- 1Center for Engineered Therapeutics Division of Engineering in Medicine Department of Medicine Brigham and Women's Hospital Harvard Medical School Boston MA USA.
- 2Division of Health Sciences and Technology Harvard-Massachusetts Institute of Technology Massachusetts Institute of Technology Boston MA USA.
- 3Unit of Immunology and General Pathology Department of Molecular Medicine University of Pavia Pavia Italy.
- 4Dana Farber Cancer Institute Boston MA USA.
Nonalcoholic steatohepatitis (NASH), an advanced stage of nonalcoholic fatty liver disease (NAFLD), is a rapidly growing and global health problem compounded by the current absence of specific treatments.

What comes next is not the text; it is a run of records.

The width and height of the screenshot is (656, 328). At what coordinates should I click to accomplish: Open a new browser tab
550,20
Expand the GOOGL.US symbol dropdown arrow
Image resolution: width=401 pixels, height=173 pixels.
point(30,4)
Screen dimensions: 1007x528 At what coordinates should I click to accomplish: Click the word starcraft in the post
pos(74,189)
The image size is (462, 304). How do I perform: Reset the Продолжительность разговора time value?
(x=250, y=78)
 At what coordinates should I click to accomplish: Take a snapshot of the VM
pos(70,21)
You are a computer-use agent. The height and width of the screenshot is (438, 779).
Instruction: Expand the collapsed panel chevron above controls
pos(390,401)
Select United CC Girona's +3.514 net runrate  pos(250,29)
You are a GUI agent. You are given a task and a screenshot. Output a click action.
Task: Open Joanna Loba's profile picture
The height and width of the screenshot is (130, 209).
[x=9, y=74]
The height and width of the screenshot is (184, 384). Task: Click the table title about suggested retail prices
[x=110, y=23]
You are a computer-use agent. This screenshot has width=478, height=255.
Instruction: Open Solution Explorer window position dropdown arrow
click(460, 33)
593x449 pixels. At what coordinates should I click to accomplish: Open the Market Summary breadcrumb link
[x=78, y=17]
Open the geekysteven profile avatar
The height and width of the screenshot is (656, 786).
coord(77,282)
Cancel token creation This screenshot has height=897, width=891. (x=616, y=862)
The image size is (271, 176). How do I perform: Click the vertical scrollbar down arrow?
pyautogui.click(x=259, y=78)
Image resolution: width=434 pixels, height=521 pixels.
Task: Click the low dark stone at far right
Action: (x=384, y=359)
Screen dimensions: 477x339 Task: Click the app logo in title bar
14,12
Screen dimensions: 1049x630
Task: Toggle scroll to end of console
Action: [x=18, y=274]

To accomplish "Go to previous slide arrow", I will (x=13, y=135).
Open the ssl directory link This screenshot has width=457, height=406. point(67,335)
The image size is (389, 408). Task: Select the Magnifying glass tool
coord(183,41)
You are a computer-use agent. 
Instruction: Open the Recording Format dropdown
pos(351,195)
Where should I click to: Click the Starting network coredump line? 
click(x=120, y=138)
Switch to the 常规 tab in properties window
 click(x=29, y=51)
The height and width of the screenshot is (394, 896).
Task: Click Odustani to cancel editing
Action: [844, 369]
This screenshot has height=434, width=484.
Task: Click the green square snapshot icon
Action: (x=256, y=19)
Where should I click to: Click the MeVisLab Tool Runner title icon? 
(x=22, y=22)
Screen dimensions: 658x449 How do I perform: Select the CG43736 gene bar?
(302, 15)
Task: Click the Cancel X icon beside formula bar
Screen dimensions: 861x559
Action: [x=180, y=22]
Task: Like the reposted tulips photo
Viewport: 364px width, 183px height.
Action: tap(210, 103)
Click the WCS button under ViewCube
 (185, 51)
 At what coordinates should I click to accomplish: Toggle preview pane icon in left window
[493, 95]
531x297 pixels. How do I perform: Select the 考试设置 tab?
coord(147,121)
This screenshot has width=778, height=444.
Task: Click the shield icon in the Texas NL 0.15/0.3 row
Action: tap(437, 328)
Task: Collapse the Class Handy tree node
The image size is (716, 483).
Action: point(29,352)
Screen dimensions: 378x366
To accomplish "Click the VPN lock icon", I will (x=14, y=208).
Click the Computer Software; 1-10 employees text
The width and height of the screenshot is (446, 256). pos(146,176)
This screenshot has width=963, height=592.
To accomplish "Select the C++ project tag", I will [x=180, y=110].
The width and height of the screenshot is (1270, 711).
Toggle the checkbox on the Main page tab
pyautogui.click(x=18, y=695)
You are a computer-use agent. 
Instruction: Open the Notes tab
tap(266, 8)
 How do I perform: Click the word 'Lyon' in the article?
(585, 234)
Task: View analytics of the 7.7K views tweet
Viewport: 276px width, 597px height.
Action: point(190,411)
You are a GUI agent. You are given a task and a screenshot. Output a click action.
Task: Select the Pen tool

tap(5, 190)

A major limiting factor in the development of new NASH therapies is the absence of models that capture the unique cellular structure of the liver microenvironment and recapitulate the complexities of NAFLD progression to NASH. Organ-on-a-chip platforms have emerged as a powerful approach to dynamically model diseases and test drugs. Herein, we describe a NASH-on-a-chip platform. Four main types of human primary liver cells (hepatocytes [HCs], Kupffer cells, liver sinusoidal endothelial cells, and hepatic stellate cells [HSCs]) were cocultured under microfluidic dynamics. Our chip-based model successfully recapitulated a functional liver cellular microenvironment with stable albumin and urea secretion for at least 2 weeks. Exposing liver chips to a lipotoxic environment led to gradual development of NASH phenotypic characteristics, including intracellular lipid accumulation, hepatocellular ballooning, HSC activation, and elevation of inflammatory and profibrotic markers. Further, exposure of the chip to elafibranor, a drug under study for the therapy of NASH, inhibited the development of NASH-specific hallmarks, causing an ~8-fold decrease in intracellular lipids, a 3-fold reduction in number of ballooned HCs, a significant reduction in HSC activation, and a significant decrease in the levels of inflammatory and profibrotic markers compared with controls. Conclusion: We have successfully developed a microfluidic NASH-on-a-chip platform that recapitulates the main NASH histologic endpoints in a single chip and that can emerge as a powerful noninvasive, human-relevant, in vitro platform to study disease pathogenesis and develop novel anti-NASH drugs.